FARGO, N.D. – North Dakota State football will no longer open the season at Oregon after the Pac-12 announces conference-only scheduling for several Fall sports, including football.
The Bison were set to open the season at Oregon on September 5th. The season opener would now move to September 12th at home against Drake. That is unless the Bison can find another game to fill that spot. Something NDSU Director of Athletics Matt Larsen said they will look to do.
“Our plan all along, until someone tells us that we can’t is that we want to play a full slate of games. That’s 11 regular-season games. I think we’ve seen the last couple of days, between the Big Ten’s announcement and the Pac-12 announcement that there’s a lot of teams right now that are without games right now. So I think there’s some opportunity to fill that spot.”
Larsen said he is disappointed about the cancellation for the players, for the fans though. Recognizing the excitement had been building for this game for five years now and many people had invested a lot of money in a trip West.
“Just disappointed. For our players and fans. Everyone has been looking forward to this game since the contract was signed and it’s just disappointing.”
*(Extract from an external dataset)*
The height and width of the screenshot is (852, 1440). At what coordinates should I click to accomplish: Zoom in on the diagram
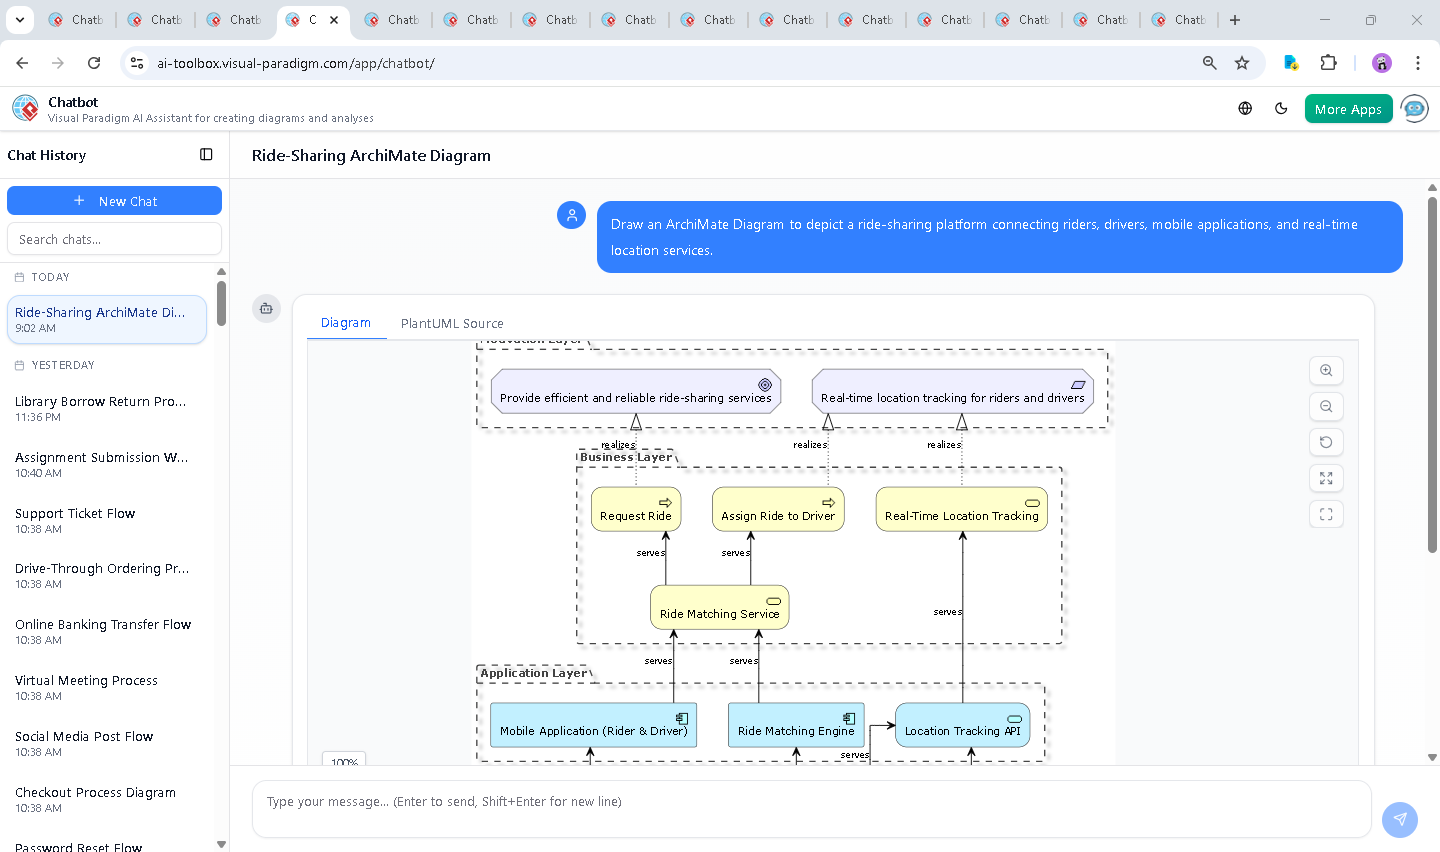click(1326, 371)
Adding to the disappointment is the chance of missing out on the $650-thousand-dollar paycheck that came with the game in Eugene, Oregon. Larsen said Friday, it was too soon to say how things will settle with the contract and the payment. Adding he and Oregon Athletic Director Rob Mullens spoke ahead of the Pac-12 announcement going public and shared an interest in rescheduling the game.
The Pac-12 will move to a modified, conference-only football schedule for the fall, with an announcement regarding 2020 college football season schedules to come no later than July 31. The news comes one day after the Big Ten announced its own conference-only schedule.
The conference will also delay the start of mandatory athletic activities “until a series of health and safety indicators, which have recently trended in a negative direction, provided sufficient positive data to enable a move to a second phase of return-to-play activities.” Athletes who choose not to participate due to concerns about COVID-19 will continue to have their scholarships honored by and will remain in good standing with their team.
In addition to the Oregon game against the Bison, games that will no longer be played as the Pac-12 plans to implement a conference-only slate are USC vs. Alabama (Sept. 5, Arlington), Cal vs. TCU (Sept. 5), Washington State vs. Houston (Sept. 12), and Colorado at Texas A&M (Sept. 19). The Big Ten’s cancellation of nonconference games nixed Washington vs. Michigan (Sept. 5) and Oregon vs. Ohio State (Sept. 12).
The league said in a release, “The health and safety of our student-athletes and all those connected to Pac-12 sports continues to be our number one priority,” said Pac-12 Commissioner Larry Scott. “Our decisions have and will be guided by science and data, and based upon the trends and indicators over the past days, it has become clear that we need to provide ourselves with maximum flexibility to schedule, and to delay any movement to the next phase of return-to-play activities.”
North Dakota State was prepared to take a 37 game win streak to Eugene this Fall. Along with a 9-3 record against the FBS. The Bison have won six in a row against the FBS since 2010 with wins at Kansas (6-3), Minnesota (37-24), Colorado State (22-7), Kansas State (24-21), Iowa State (34-14) and 11th-ranked Iowa (23-21).
The next scheduled FBS games for the Bison are at Arizona in 2022 and Colorado in 2024.
While the Bison are currently without an FBS game, they are still scheduled to host Drake and North Carolina A&T in a pair of non-conference games this September. Larsen said they have stayed in close contact with both programs and both are still planning, at this time, to make the trip up this Fall.
Despite varying levels of cancellations this week from the Ivy League to the Power 5, Larsen remains hopeful on the season while still admitting things can change, and change quickly.
“I’d like to think that there’s an opportunity as the Summit League and as the [Missouri] Valley and even for some non-conference options, I think there’s a chance for us to have college sports. But we have to make sure if we do, it has to be safe. It has to be in an environment where our fans, our coaches, our players are going to either be able to participate or compete in a really safe manner.”